═══ Study material ═══

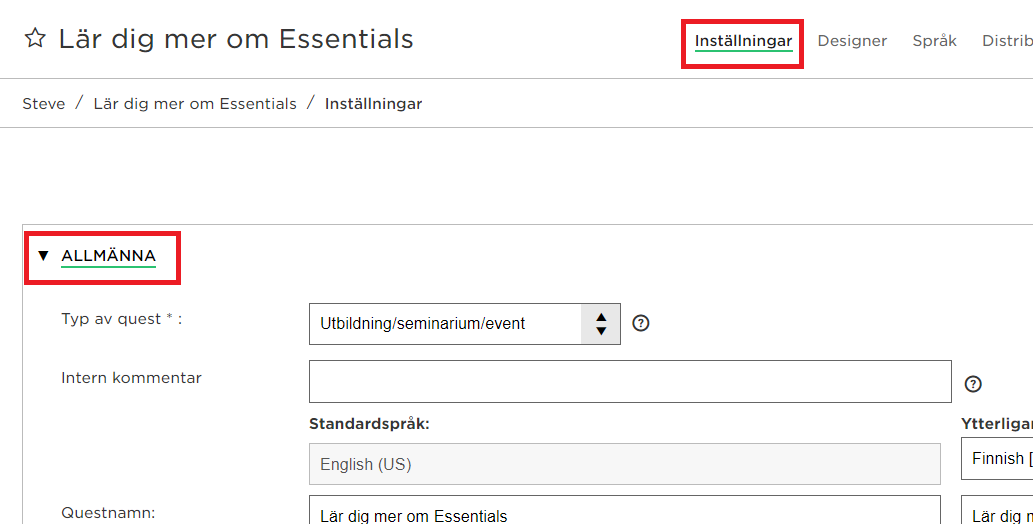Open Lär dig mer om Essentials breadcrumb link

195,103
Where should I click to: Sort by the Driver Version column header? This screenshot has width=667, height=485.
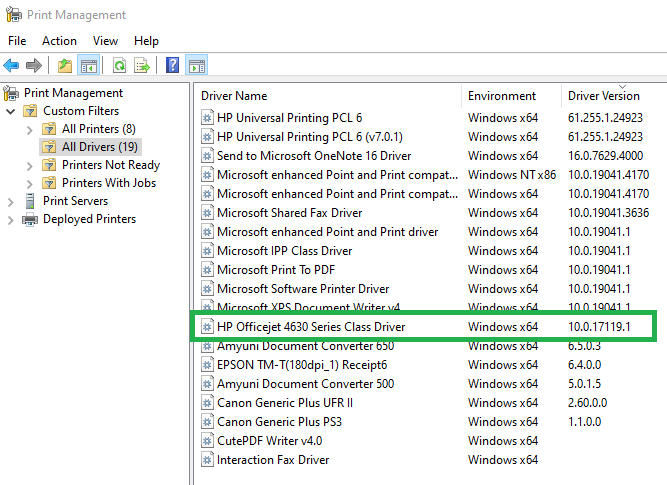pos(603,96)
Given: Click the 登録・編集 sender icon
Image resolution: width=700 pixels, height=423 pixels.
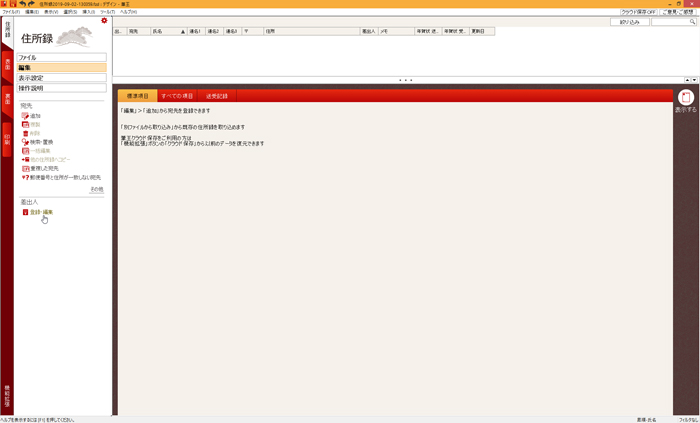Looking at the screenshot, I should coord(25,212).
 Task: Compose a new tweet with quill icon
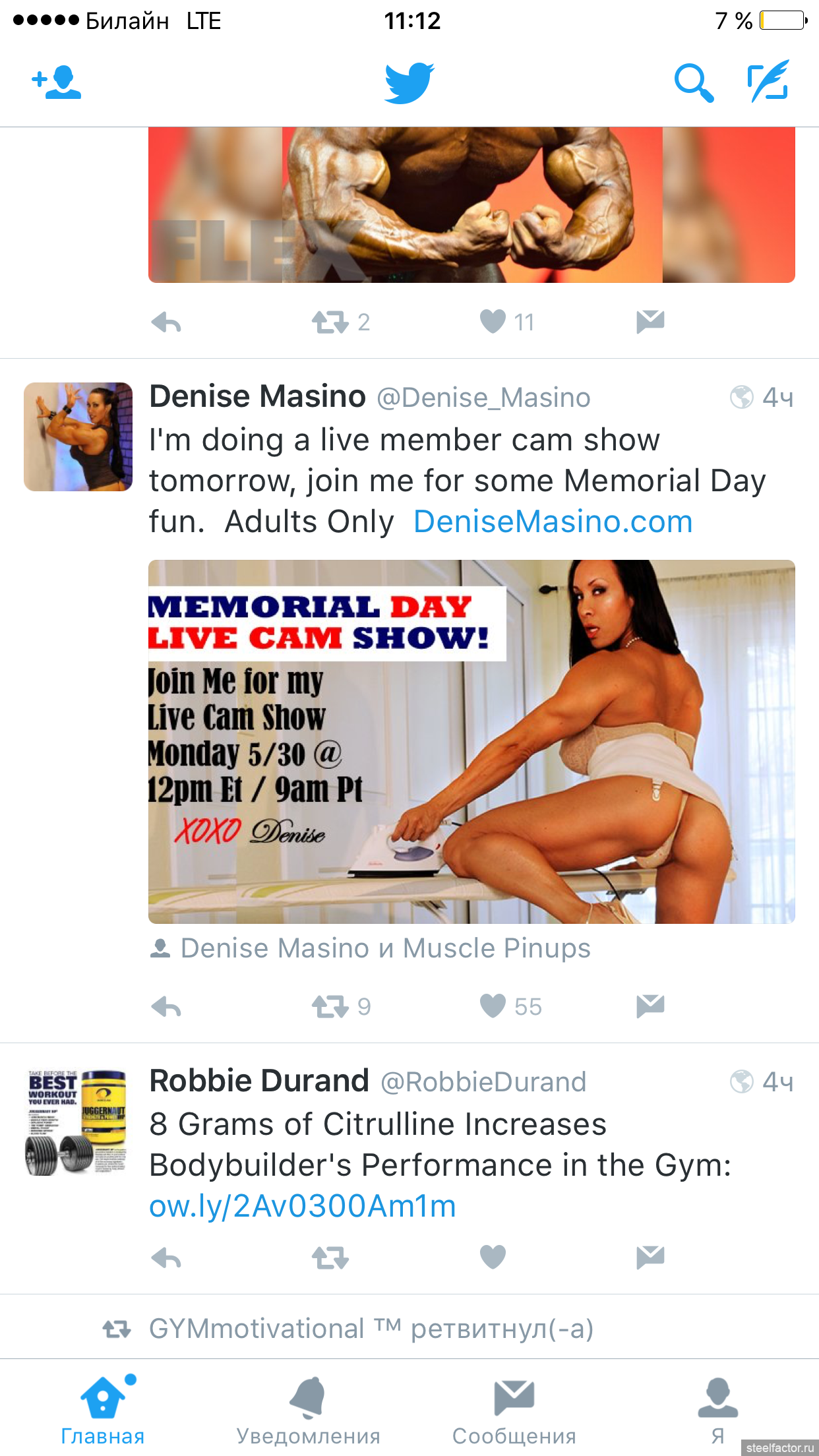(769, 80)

═══

[Exercise prompt] The lines to reproduce run from the line containing "Given: Click the 登録・編集 sender icon" through the last line of the records above, both included. Copy them exactly and drop the pictures.

[Task answer]
Given: Click the 登録・編集 sender icon
Image resolution: width=700 pixels, height=423 pixels.
Looking at the screenshot, I should coord(25,212).
 Task: Compose a new tweet with quill icon
(769, 80)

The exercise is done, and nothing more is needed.